Let $\xi,\eta \in \mathbb{R}$. Then, by the dominated convergence theorem,
$$\begin{align*} \mathbb{E}\bigg( e^{\imath \, \xi \cdot (B(\tau+t)-B(\tau))} \cdot e^{\imath \, \eta B(\tau)} \bigg) &= \lim_{j \to \infty} \mathbb{E}\bigg( e^{\imath \, \xi \cdot (B(\tau_j+t)-B(\tau_j))} \cdot e^{\imath \, \eta B(\tau_j)} \bigg) \\ &= \lim_{j \to \infty} \sum_{k=1}^{\infty} \mathbb{E} \bigg( e^{\imath \, \xi (B(k \cdot 2^{-j} +t)-B(k \cdot 2^{-j}))} \cdot e^{\imath \, \eta B(k \cdot 2^{-j})} \cdot 1_{\{\tau_j = k \cdot 2^{-j}\}} \bigg) \end{align*}$$
where we used in the last step that $\tau_j$ is a discrete stopping time. By assumption, $B(k \cdot 2^{-j}+t)-B(k \cdot 2^{-j})$ and $B(k \cdot 2^{-j}) \cdot 1_{\{\tau_j=k2^{-j}\}}$ are independent. Therefore, we obtain
$$\begin{align*} \mathbb{E}\bigg( e^{\imath \, \xi \cdot (B(\tau+t)-B(\tau))} \cdot e^{\imath \, \eta B(\tau)} \bigg) &= \mathbb{E}\bigg(e^{\imath \, \xi B(t)} \bigg) \lim_{j \to \infty} \sum_{k=1}^{\infty} \mathbb{E} \bigg( e^{\imath \, \eta B(k 2^{-j})} \cdot 1_{\{\tau_j=k \cdot 2^{-j}\}} \bigg) \\ &= \mathbb{E}\bigg(e^{\imath \, \xi B(t)} \bigg) \cdot \mathbb{E}\bigg(e^{\imath \, \eta B(\tau)} \bigg). \end{align*}$$
(In the second step we used again dominated convergence, similar to the above calculation.) If we choose $\eta = 0$, then we get
$$ \mathbb{E}\bigg( e^{\imath \, \xi \cdot (B(\tau+t)-B(\tau))} \bigg) = \mathbb{E}\bigg(e^{\imath \, \xi B(t)} \bigg);$$
hence,
$$ \mathbb{E}\bigg( e^{\imath \, \xi \cdot (B(\tau+t)-B(\tau))} \cdot e^{\imath \, \eta B(\tau)} \bigg)= \mathbb{E}\bigg(e^{\imath \, \xi (B(\tau+t)-B(\tau))} \bigg) \cdot \mathbb{E}\bigg(e^{\imath \, \eta B(\tau)} \bigg)$$
i.e. $B(\tau+t)-B(\tau)$ and $B(\tau)$ are independent. Therefore, the strong Markov property gives
$$\begin{align*} \mathbb{E}\bigg(1_F e^{\imath \, \xi (B(\tau+t)-B(\tau))} \bigg) &= \mathbb{E}\bigg(1_F \mathbb{E} \bigg[ e^{\imath \, \xi (B(\tau+t)-B(\tau))} \mid \mathcal{F}_{\tau} \bigg] \bigg) \\ &= \mathbb{E}\bigg(1_F \mathbb{E} \bigg[ e^{\imath \, \xi (B(\tau+t)-B(\tau))} \mid B_{\tau} \bigg] \bigg)\\ &= \mathbb{P}(F) \cdot \mathbb{E}\bigg(e^{\imath \, \xi (B(\tau+t)-B(\tau))} \bigg) \end{align*}$$
for any $F \in \mathcal{F}_{\tau}$. Consequently, $B(\tau+t)-B(\tau)$ is independent of $\mathcal{F}_{\tau}$.

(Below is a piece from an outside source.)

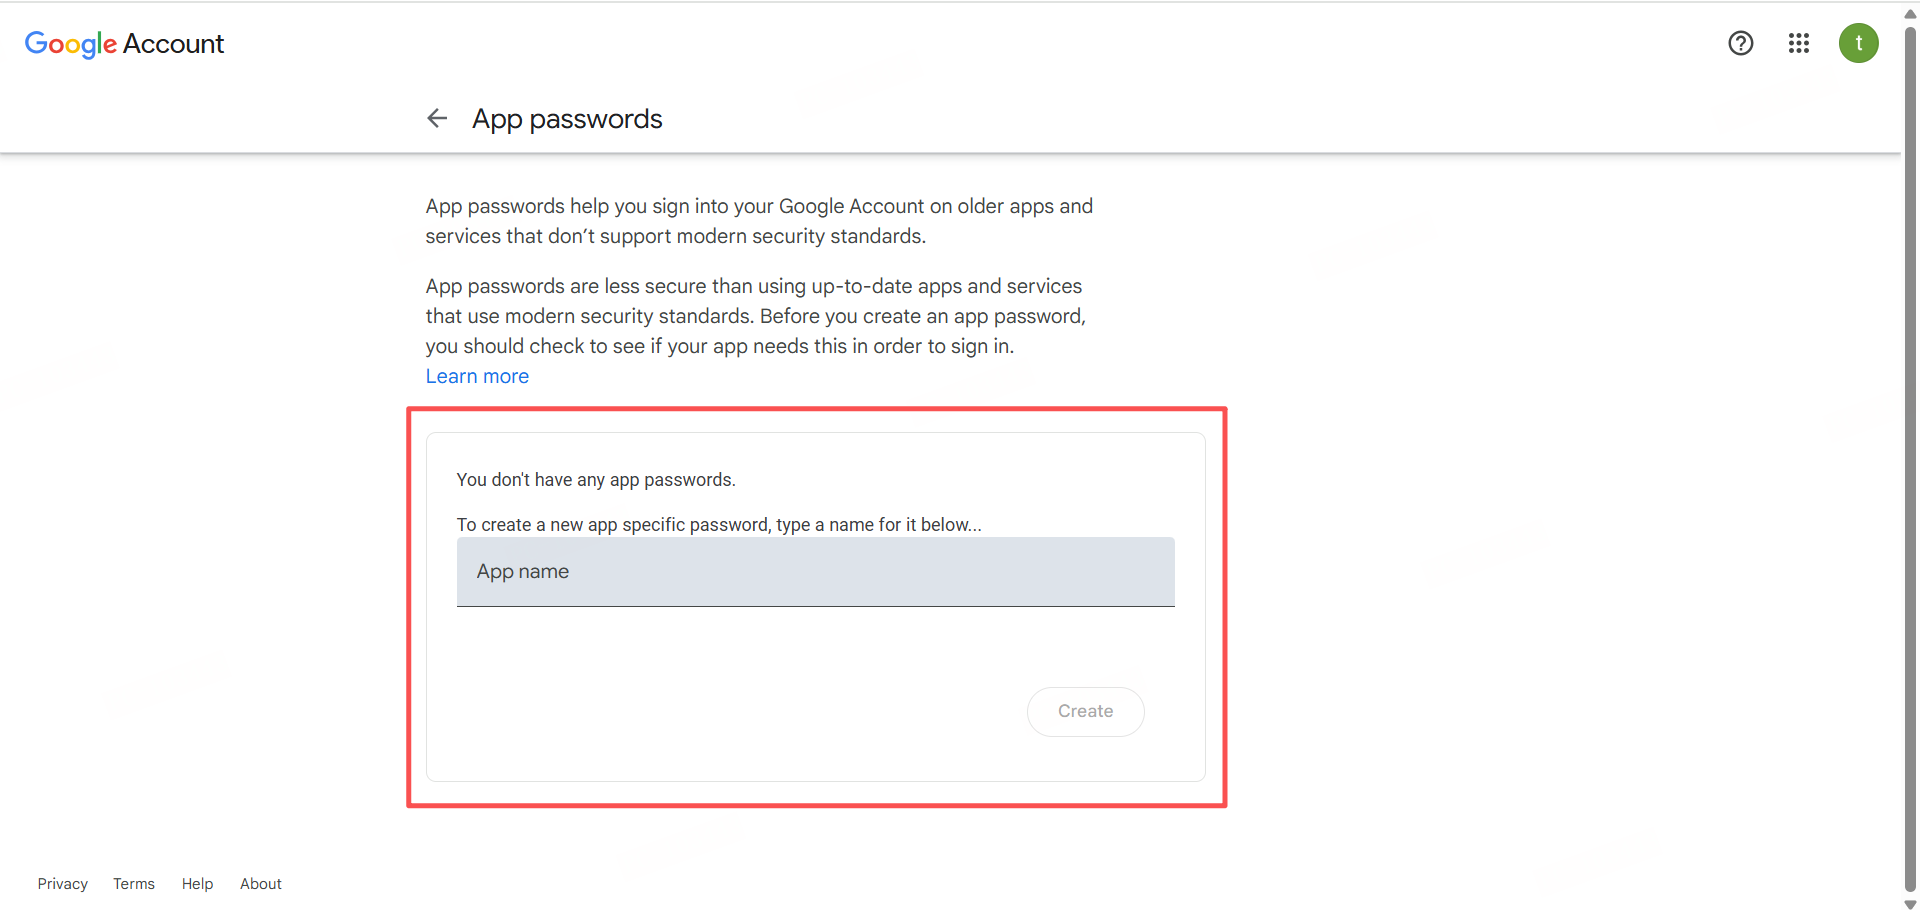Click the 'App passwords are less secure' paragraph
The height and width of the screenshot is (910, 1920).
(755, 316)
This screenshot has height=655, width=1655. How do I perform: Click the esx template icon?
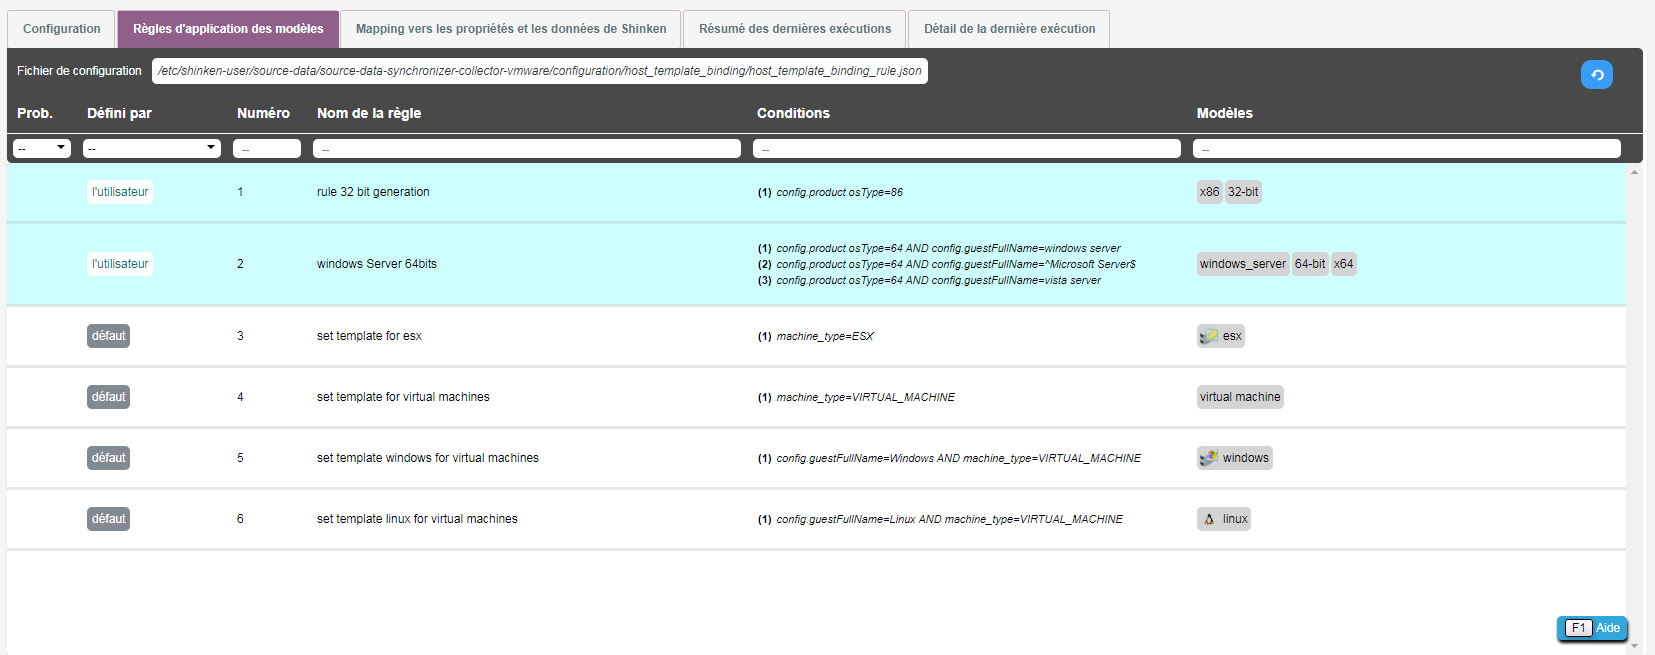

A very similar calculation shows that
$$\mathbb{E} \left( \exp \left( \imath \sum_{j=1}^n \xi_j \cdot (B(\tau+t_j)-B(\tau+t_{j-1})) \right) \right) = \prod_{j=1}^n \mathbb{E}e^{\imath \, \xi_j B(t_j-t_{j-1})}$$
for any $\xi_j \in \mathbb{R}$, $0 \leq t_0 < \ldots \leq t_n$. This means that $(B(\tau+t_j)-B(\tau+t_{j-1}))_{j=1,\ldots,n}$ are independent normal distributed random variables.